What is being asked: Return the part of the entries that opens with the line containing "You are a computer-use agent." and runs through the end of the entries, reproducing every line as it stands, and leave the pictures out of your answer.

--------------------------------

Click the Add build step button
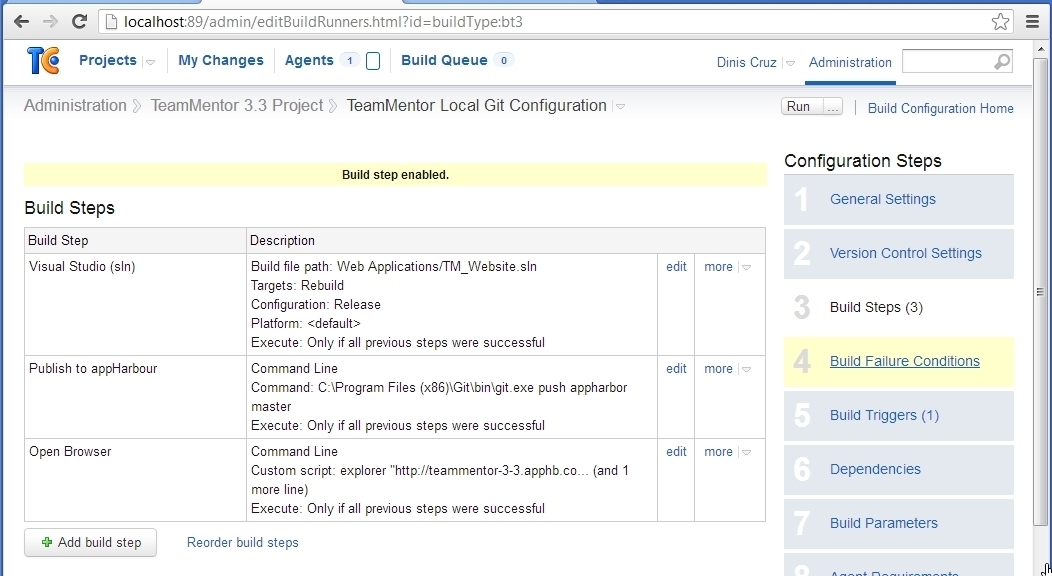The width and height of the screenshot is (1052, 576). tap(90, 542)
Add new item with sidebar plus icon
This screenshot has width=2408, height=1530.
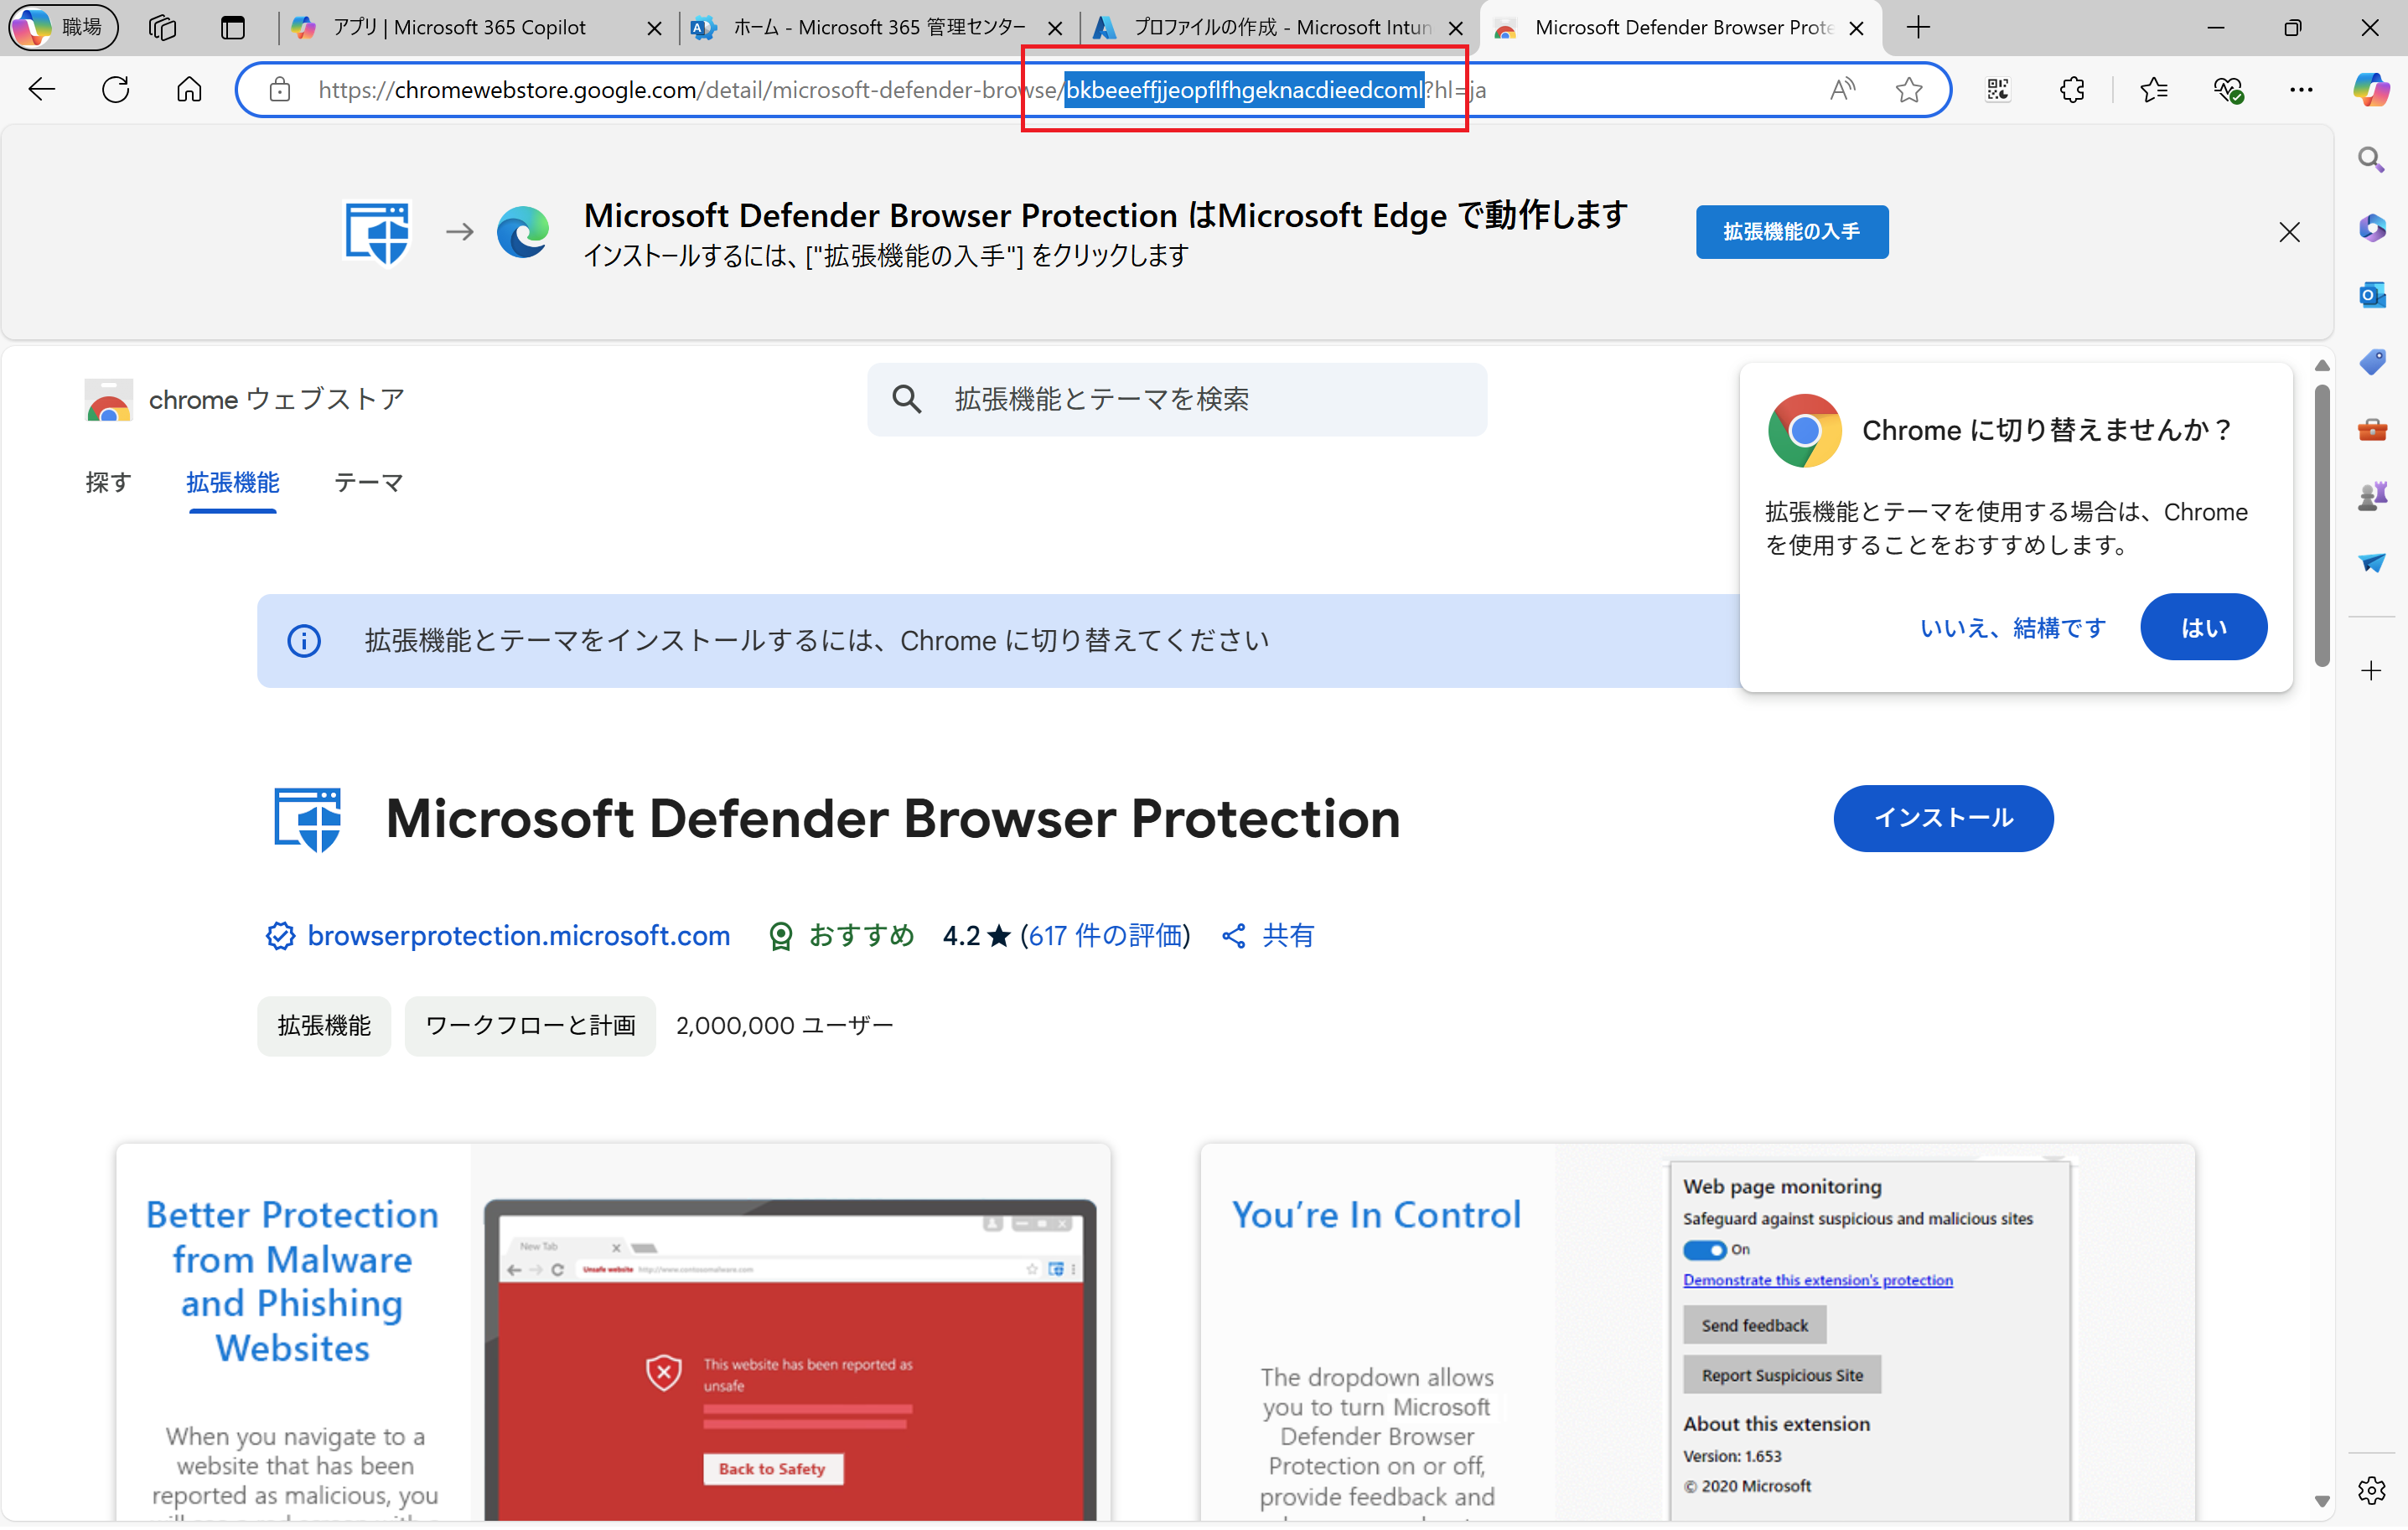2372,671
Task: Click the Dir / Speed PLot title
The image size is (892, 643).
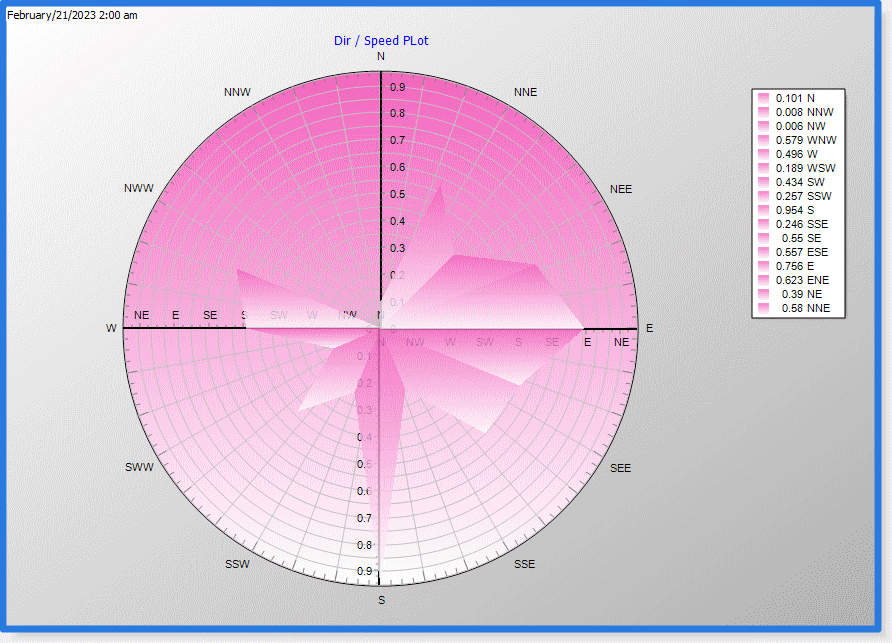Action: (x=381, y=41)
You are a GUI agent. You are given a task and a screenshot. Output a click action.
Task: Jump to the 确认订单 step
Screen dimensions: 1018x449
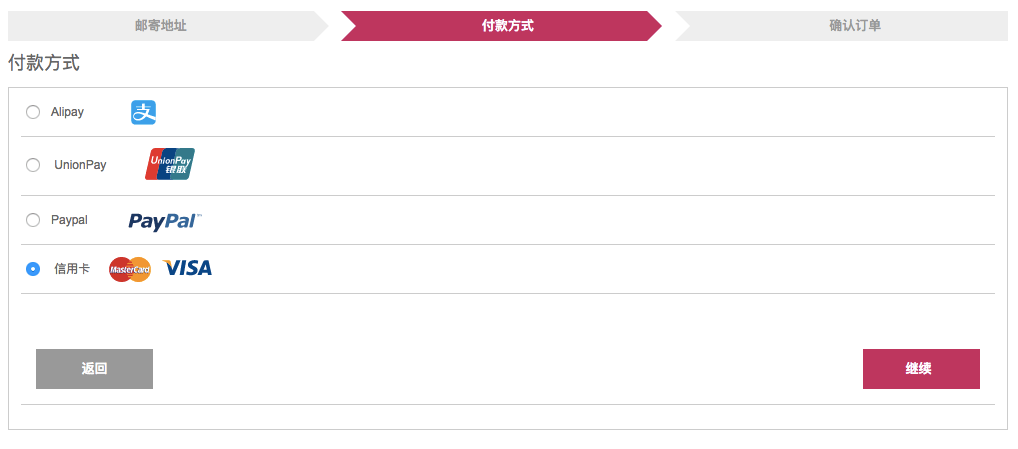pos(842,26)
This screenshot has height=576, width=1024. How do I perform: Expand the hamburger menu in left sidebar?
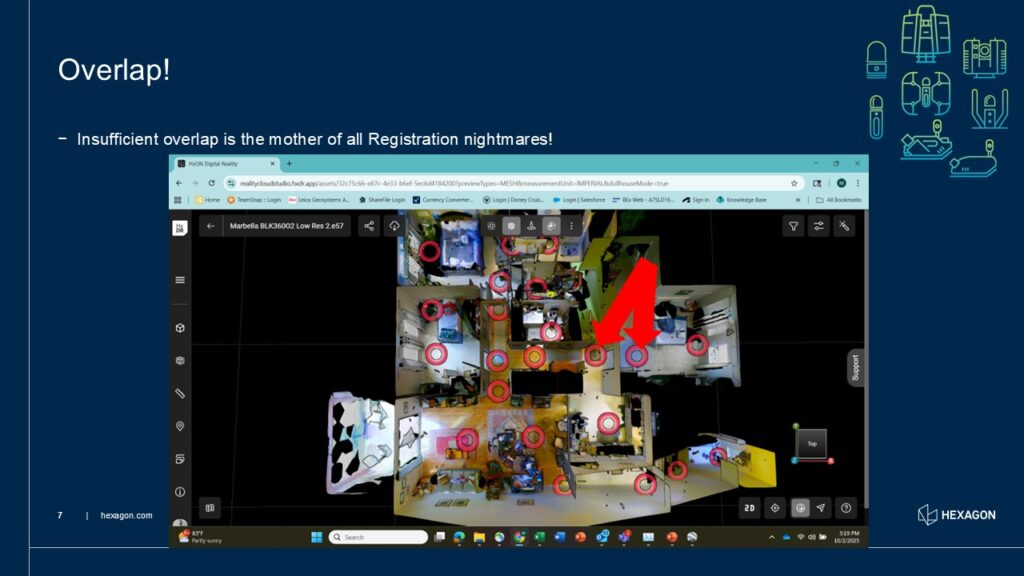(180, 280)
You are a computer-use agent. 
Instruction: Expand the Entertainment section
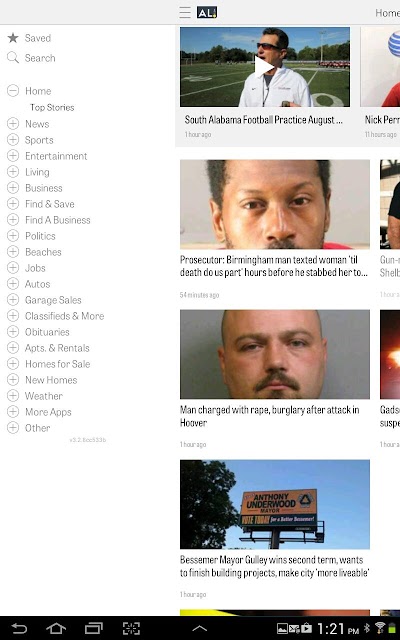tap(13, 156)
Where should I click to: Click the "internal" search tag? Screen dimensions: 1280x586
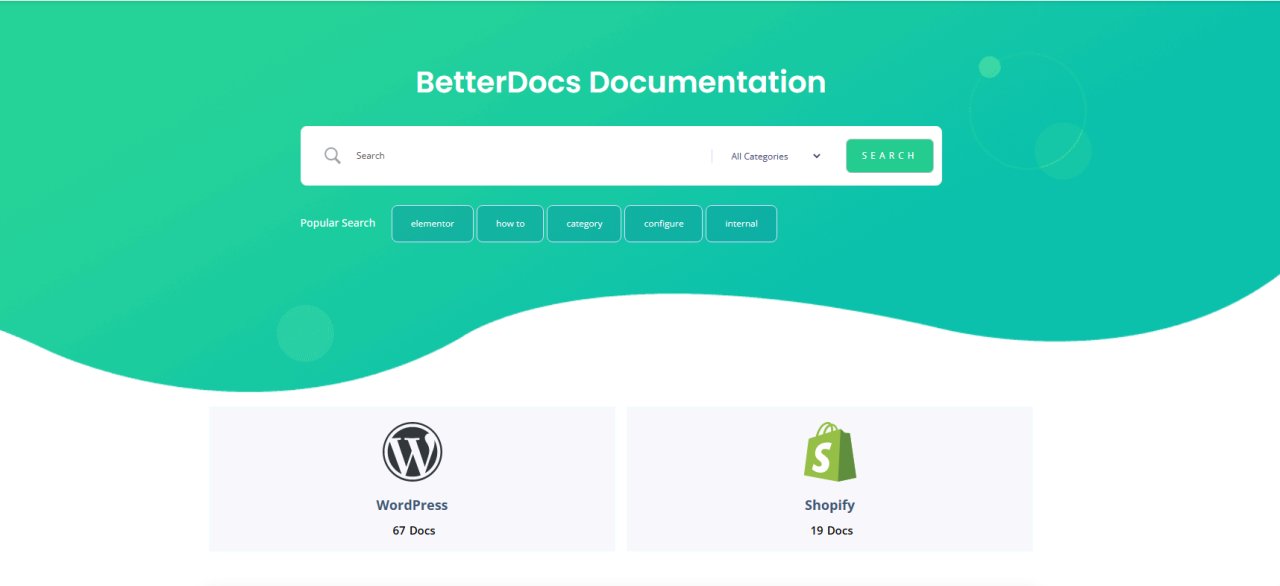pos(741,223)

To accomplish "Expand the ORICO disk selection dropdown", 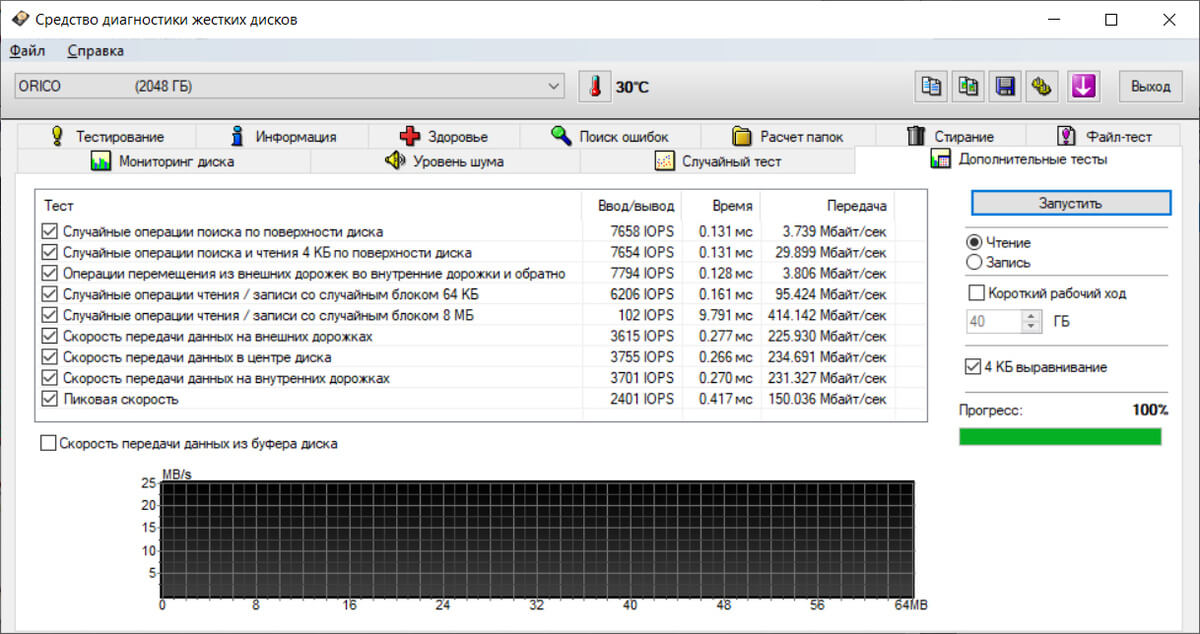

--------------------------------

Complete response:
You are a computer-use agent. 
Instruction: Expand the Entertainment section
tap(13, 156)
Where should I click to: Click the "internal" search tag? Screen dimensions: 1280x586
pos(741,223)

To accomplish "Expand the ORICO disk selection dropdown", 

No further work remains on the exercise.